The award from the Karolinska Institutet, the prestigious medical university in Sweden that is also home to the Nobel Assembly, annually honors one scientist worldwide for outstanding contributions to endocrinology and diabetes research. In a tribute to UT Southwestern's leadership in this area, this is the second time in three years that a UT Southwestern faculty member has received this honor. Dr. David Mangelsdorf, Chair of Pharmacology, received the Luft Award in 2012 for his research on nuclear receptor pathways.

"This award recognizes Dr. Unger's outstanding contributions to diabetes research over decades," said Dr. Daniel K. Podolsky, President of UT Southwestern. "He was not only at the forefront of the identification of glucagon as a key hormone that balances insulin regulation of blood sugar, but almost singlehandedly rekindled the current widespread interest in the physiology of glucagon by establishing the hormone as a major drug target."

A UT Southwestern faculty member since 1956 and Director of the Touchstone Center for Diabetes Research from 1986 to 2007, Dr. Unger will receive the institute's award on May 13 when he delivers the prize lecture, "A New Biology for Diabetes." The award consists of a medal and a cash prize.

Dr. Unger's research "revealed that diabetes is a bihormonal disease in which insufficiency of insulin is always associated with an excess of glucagon, which accounts for the hepatic overproduction of glucose and ketones in diabetes," according to Karolinska Institutet officials.

While working at the Dallas VA hospital in 1959, Dr. Unger developed a test to measure concentrations of glucagon and established that glucagon was a true pancreatic hormone released in opposing partnership with insulin to maintain normal blood glucose (sugar) levels. His recent studies have demonstrated that blood glucose elevations cannot occur without abnormally high levels of glucagon. This means glucagon suppression restores glucose levels back to normal.

In 1978, Dr. Unger and Dr. Philip Raskin, Professor of Internal Medicine at UT Southwestern, showed that the glucagon-suppressing hormone somatostatin normalized glucose levels of type 1 diabetic patients. Leptin, also a hormone, was another glucagon suppressor that Dr. Unger found eliminated diabetic hyperglycemia, or high blood glucose. Dr. Unger introduced the concept of lipotoxicity resulting from spillover of fatty acids. He demonstrated that adipocyte hormones such as leptin protect against this cause of the metabolic syndrome - lipotoxicity - through increased oxidation of fatty acids that deposit outside of fat cells.
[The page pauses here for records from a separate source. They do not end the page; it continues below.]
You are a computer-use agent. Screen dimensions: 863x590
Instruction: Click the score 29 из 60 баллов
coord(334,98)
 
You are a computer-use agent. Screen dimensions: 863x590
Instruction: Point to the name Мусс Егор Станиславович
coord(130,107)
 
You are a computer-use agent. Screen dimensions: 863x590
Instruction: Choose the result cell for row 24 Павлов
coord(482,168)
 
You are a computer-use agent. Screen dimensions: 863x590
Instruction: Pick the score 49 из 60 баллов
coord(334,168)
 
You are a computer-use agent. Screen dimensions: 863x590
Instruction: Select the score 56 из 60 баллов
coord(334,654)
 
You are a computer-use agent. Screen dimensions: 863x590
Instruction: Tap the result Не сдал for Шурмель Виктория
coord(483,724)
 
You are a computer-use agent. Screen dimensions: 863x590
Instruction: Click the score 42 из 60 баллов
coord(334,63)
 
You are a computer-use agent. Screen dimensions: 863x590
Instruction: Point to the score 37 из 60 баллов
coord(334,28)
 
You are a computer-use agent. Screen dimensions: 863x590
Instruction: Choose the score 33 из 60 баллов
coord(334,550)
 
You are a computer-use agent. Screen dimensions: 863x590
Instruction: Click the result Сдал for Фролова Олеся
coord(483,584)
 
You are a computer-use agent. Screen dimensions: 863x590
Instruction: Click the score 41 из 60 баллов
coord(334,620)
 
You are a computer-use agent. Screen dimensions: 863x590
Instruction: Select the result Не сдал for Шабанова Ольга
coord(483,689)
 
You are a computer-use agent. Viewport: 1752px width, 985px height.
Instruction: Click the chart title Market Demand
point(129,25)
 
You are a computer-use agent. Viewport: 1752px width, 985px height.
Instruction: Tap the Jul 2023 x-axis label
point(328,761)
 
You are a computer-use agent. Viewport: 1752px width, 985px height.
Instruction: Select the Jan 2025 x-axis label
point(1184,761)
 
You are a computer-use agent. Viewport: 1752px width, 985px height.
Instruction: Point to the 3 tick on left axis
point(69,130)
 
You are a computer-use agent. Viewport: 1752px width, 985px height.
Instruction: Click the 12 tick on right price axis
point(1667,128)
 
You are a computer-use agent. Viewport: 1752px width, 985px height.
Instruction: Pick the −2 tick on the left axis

The Luft Award is named after Dr. Rolf Luft, a longtime member of the Nobel Assembly and a Swedish endocrinologist known for his research on mitochondrial diabetes. Dr. Luft died in 2007.

"Rolf Luft was a good friend and, in addition, a hero to me," said Dr. Unger. "To receive this honor in his memory is a wonderful reward."

In congratulating Dr. Unger for receiving the award and his overall contribution, Dr. Mangelsdorf noted, "Dr. Unger is a giant in the field of endocrinology and metabolism. He showed that the reciprocal secretion of insulin and glucagon coupled to their reciprocal actions on the liver explained the narrow blood sugar level range of non-diabetics. He found that hyperglucagonemia, or excess glucagon secretion, was present in every form of diabetes, in every species studied."

Dr. Unger, who holds the Touchstone/West Distinguished Chair in Diabetes Research, was elected to the prestigious National Academy of Sciences in 1986 and to the American Academy of Arts and Sciences in 1994. He has received honorary degrees from the Universities of Liege and Geneva.

His work has been recognized with numerous honors, beginning with the Lilly Award of the American Diabetes Association (ADA) in 1964. Dr. Unger has received the highest awards of the ADA, the European Association for the Study of Diabetes, and The Endocrine Society. He received the Banting Medal in 1975, the Claude Bernard Memorial Medal in 1980, and the Fred Conrad Koch Award in 1983.

After graduating from Yale University, Dr. Unger earned his medical degree at Columbia University. As a member of the UT Southwestern faculty in the Department of Internal Medicine, he was the first Director of the Touchstone Diabetes Center, serving in that role for almost two decades.